Dans une dynamique de structuration du secteur culturel, la Ministre de la Culture, Arts et Patrimoine a réuni, jeudi 30 avril 2026, plusieurs acteurs clés autour d’une séance de travail stratégique. Au cœur des échanges la question cruciale de l’identification officielle des artistes congolais et les mécanismes pouvant faciliter leur reconnaissance, tant au niveau national qu’international.
Face à la Directrice de l’Institut français de Kinshasa et à la Cheffe de projet du pôle EUNIC RDC, la Ministre, entourée du Secrétaire général de son ministère et du Directeur général du Fonds d’Aide Sociale aux Artistes et Écrivains Congolais (FASAEC), a déroulé les grandes lignes des réformes engagées par le Gouvernement en faveur du secteur.

Parmi les initiatives phares évoquées, le répertoire numérique des artistes s’impose comme un outil structurant. Accessible également via la plateforme du FASAEC, cette base de données officielle devient désormais un passage obligé pour les artistes souhaitant bénéficier des dispositifs d’assistance sociale et des opportunités de coopération internationale. Une avancée majeure visant à professionnaliser davantage le secteur tout en garantissant une meilleure traçabilité des acteurs culturels.

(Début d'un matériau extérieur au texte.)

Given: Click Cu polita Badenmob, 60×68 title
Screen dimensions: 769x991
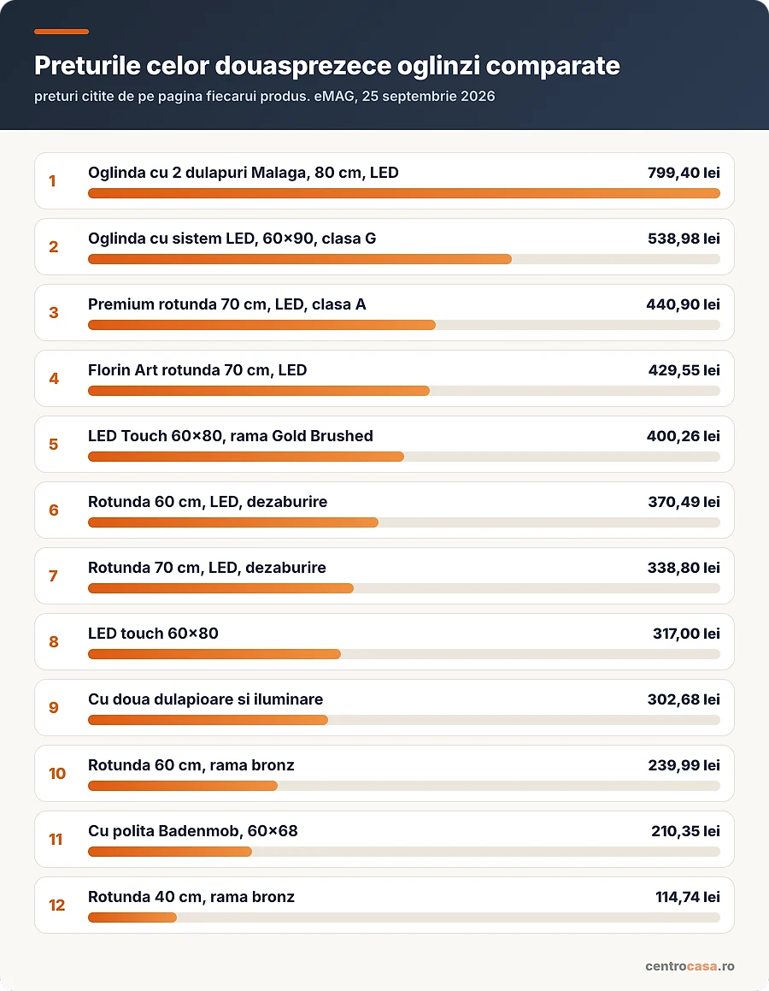Looking at the screenshot, I should (192, 830).
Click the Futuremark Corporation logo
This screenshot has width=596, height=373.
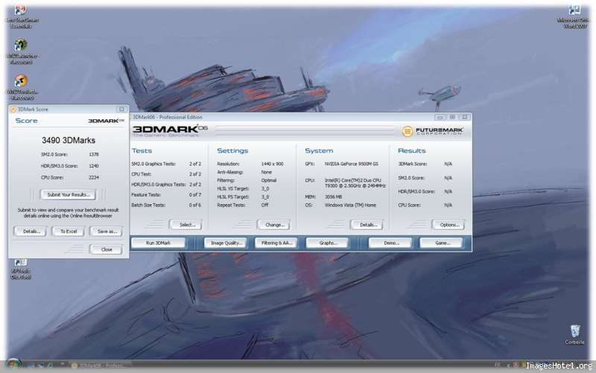click(436, 131)
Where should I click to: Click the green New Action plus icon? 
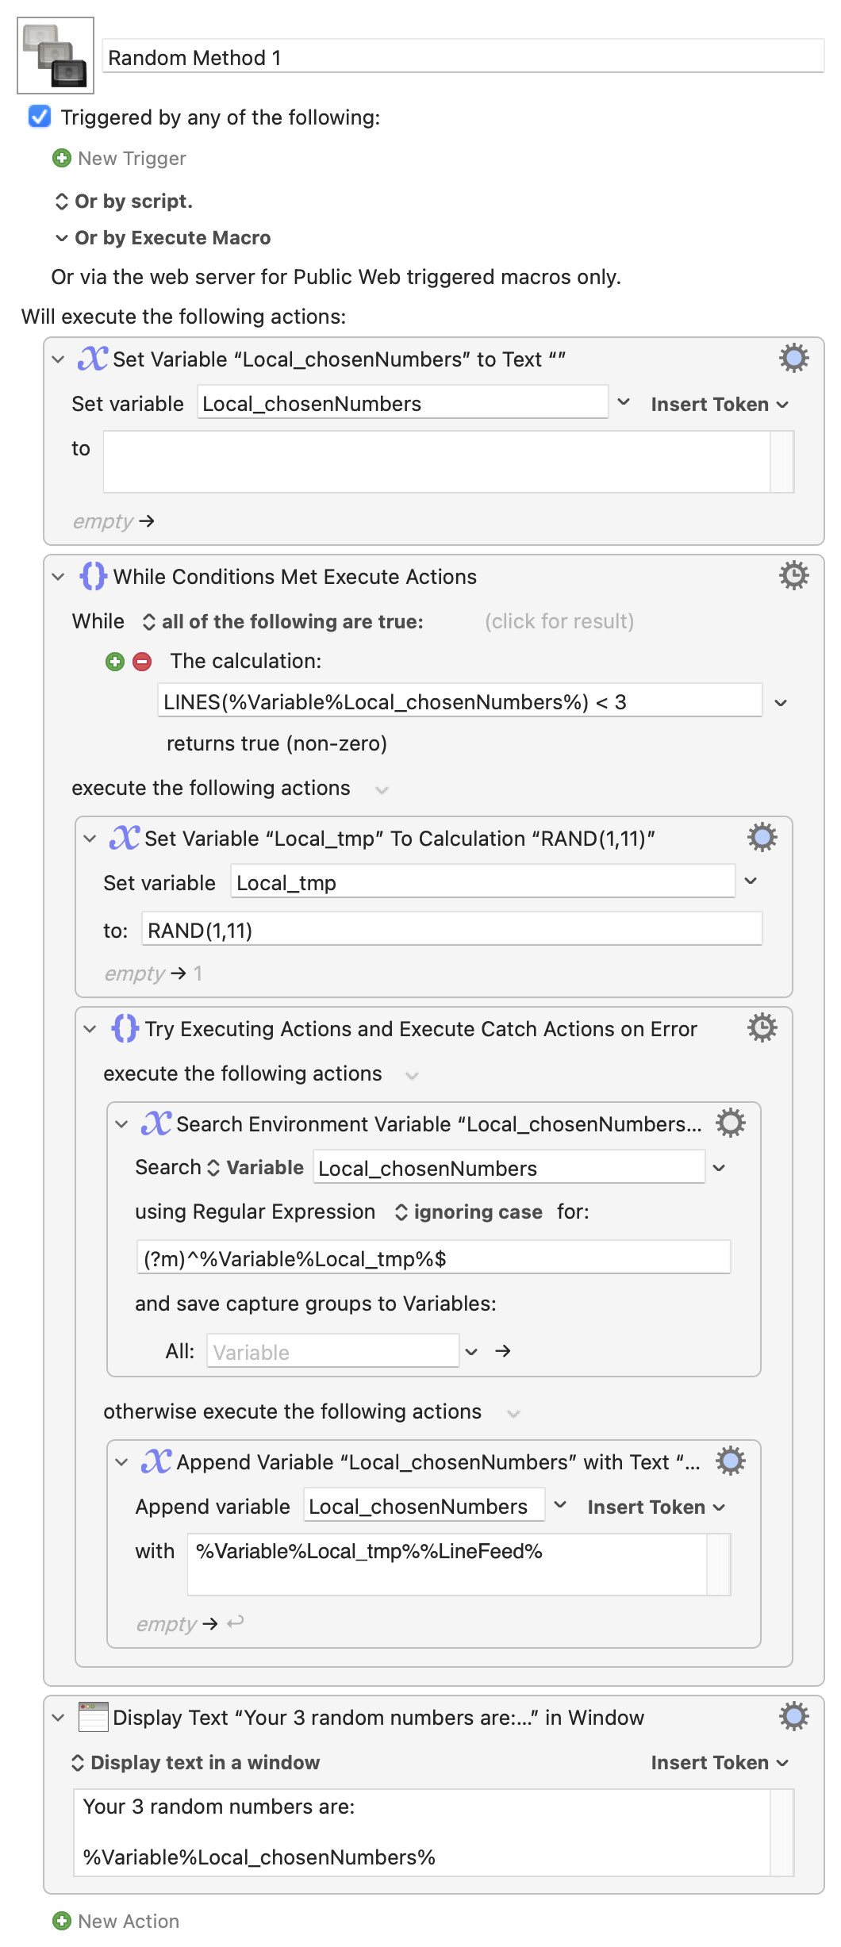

Les discussions ont également mis en lumière la mobilité des artistes. Considérée comme un levier essentiel du rayonnement culturel, elle reste confrontée à plusieurs obstacles administratifs, notamment en matière de visas. Consciente de ces défis, la Ministre a réaffirmé sa volonté de renforcer les synergies avec les partenaires institutionnels et internationaux afin de simplifier ces procédures et d’encourager la circulation des talents congolais.
Dans ses échanges, il y a eu également la question du développement des Industries Culturelles et Créatives (ICC), un secteur en pleine mutation qui nécessite un accompagnement structuré. À cet effet, le mécanisme d’assistance sociale mis en place par le Ministère, à travers le FASAEC, prévoit notamment une couverture maladie pour les artistes enregistrés, marquant ainsi une avancée significative vers une meilleure protection sociale des créateurs.
À travers cette rencontre, le Gouvernement congolais confirme son ambition de bâtir un écosystème culturel plus organisé, inclusif et tourné vers l’international, où l’artiste occupe enfin une place pleinement reconnue.